STUDY TEXT =>

****************************************

Skip to main content

MethAmplicons: A tool for plotting targeted bisulfite sequencing.

Project description

MethAmplicons2

Command line tool written in Python for generation of lollipop and ridgleline plots from targeted bisulfite sequencing.

Generate lollipop plots that show the most frequent epialleles for a region of interest as well as a "combined" epiallele that is an average of less frequent (<5%) epialleles e.g. the RAD51C promoter region:

34059-Tumour_S9_L001__001_RAD51C (RAD51C)_5perc_barplot

Can also plot the combined/average epialleles for multiple samples of interest together: RAD51C methylation combined

Lastly, you can plot ridgeline plots that allow one to view the distribution of the number of methylated CpGs per epiallele by sample. This provides another visual tool to assess the proportion of non-methylated, partially methylated, and fully methylated epialleles in a sample:
ridgeline_combined_homo

This repo provides a generalised "CLI tool" version of the code from MethAmplicons which is a collection of scripts used for the analysis of RAD51C methylation data in: Nesic, K, Kondrashova, O et al. "Acquired RAD51C promoter methylation loss causes PARP inhibitor resistance in high grade serous ovarian carcinoma." Cancer Research (2021)

This tool uses FLASH paired-end read merging software for merging reads: FLASH: Fast length adjustment of short reads to improve genome assemblies. T. Magoc and S. Salzberg. Bioinformatics 27:21 (2011), 2957-63

Getting Started

  • To get started with the tool, follow the steps INSTALLATION and USE below.

INSTALLATION:

pip install methamplicons

USE:

#simple case
methamplicons --PE_read_dir test4 --amplicon_info test4/BS_primers_amplicons_CDS_RC.tsv --sample_labels test4/SampleID_labels_amplicon_meth.csv --output_dir AOCS34059

# specifying optional parameters
methamplicons --PE_read_dir final_test_260221 --amplicon_info final_test_260221/BS_primers_amplicons_CDS_RC.tsv --sample_labels final_test_260221/SampleID_labels_amplicon_meth.csv --output_dir 260221_output --min_seq_freq 0.01 --verbose false --save_intermediates false
  • Note: the flash binary used to merge reads is only compiled for Macs (arm64 and intel). See Alternative OS Support for where to find binaries for other systems.

Requirements for directories and files provided as arguments:

  • Example tsv and csv files are provided under tests
--PE_read_dir - directory containing paired end read files:
  • An assumption of the program is that the last instance of R1 or R2 before the file extension (.fastq, .fastq.gz) indicates that a file contains read 1s of a pair or read 2s of a pair.

****************************************

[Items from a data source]
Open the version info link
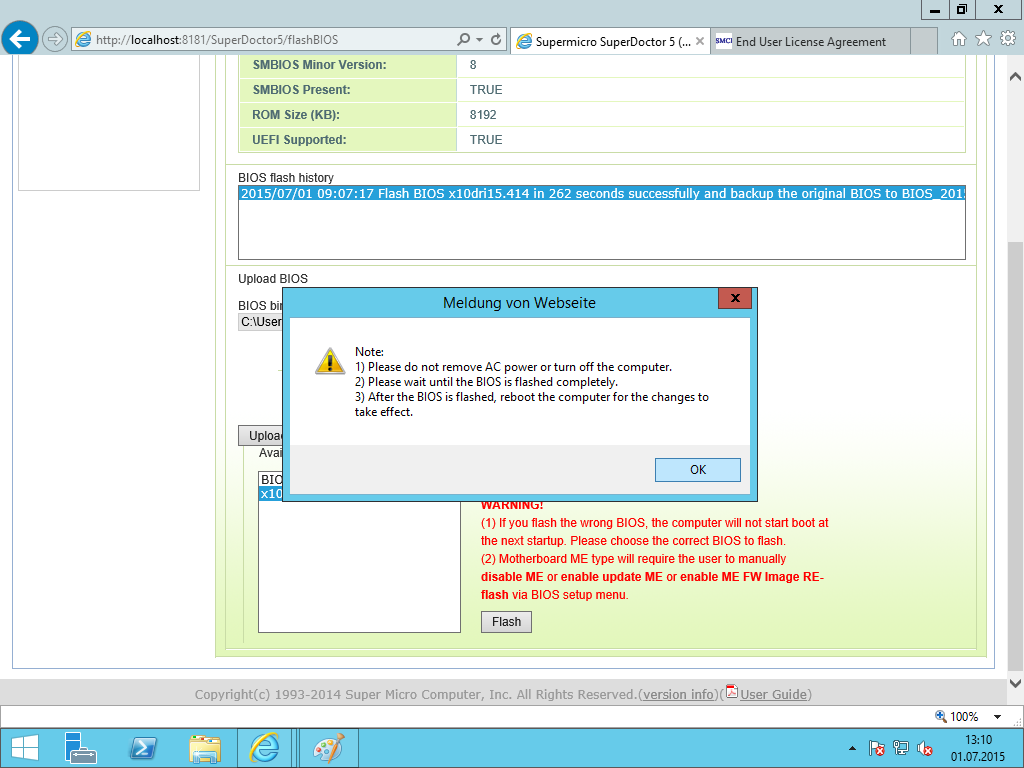Image resolution: width=1024 pixels, height=768 pixels. coord(679,694)
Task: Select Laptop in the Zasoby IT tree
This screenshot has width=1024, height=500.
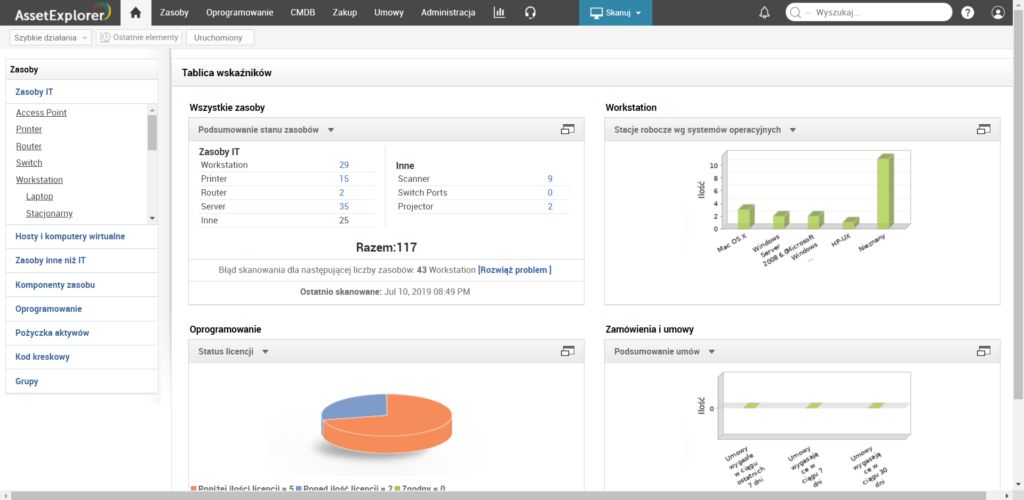Action: [x=40, y=196]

****************************************

SET OF TASKS =>
a - Answer these from the MethAmplicons description:
(i) What software does the tool use to merge paired-end reads?
(ii) Epialleles below what frequency are averaged into the "combined" epiallele?
(iii) For which systems is the flash binary compiled?
b - Does the MethAmplicons description support each statement? Answer yes or no and quote the words that settle it.
(i) The tool can be installed with pip.
(ii) The flash binary is compiled for Linux.
(iii) Example tsv and csv files are provided under docs.
c - Please write out the passage of the MethAmplicons description starting at "MethAmplicons: A tool" and ending at "from targeted bisulfite sequencing.", word for word.
Rely on the MethAmplicons description alone.

ANSWERS BY ITEM NUMBER =>
a -
(i) FLASH
(ii) Less than 5%
(iii) Macs (arm64 and intel)

b -
(i) Yes: "pip install methamplicons"
(ii) No: "the flash binary used to merge reads is only compiled for Macs (arm64 and intel)"
(iii) No: "Example tsv and csv files are provided under tests"

c -
MethAmplicons: A tool for plotting targeted bisulfite sequencing.

Project description

MethAmplicons2

Command line tool written in Python for generation of lollipop and ridgleline plots from targeted bisulfite sequencing.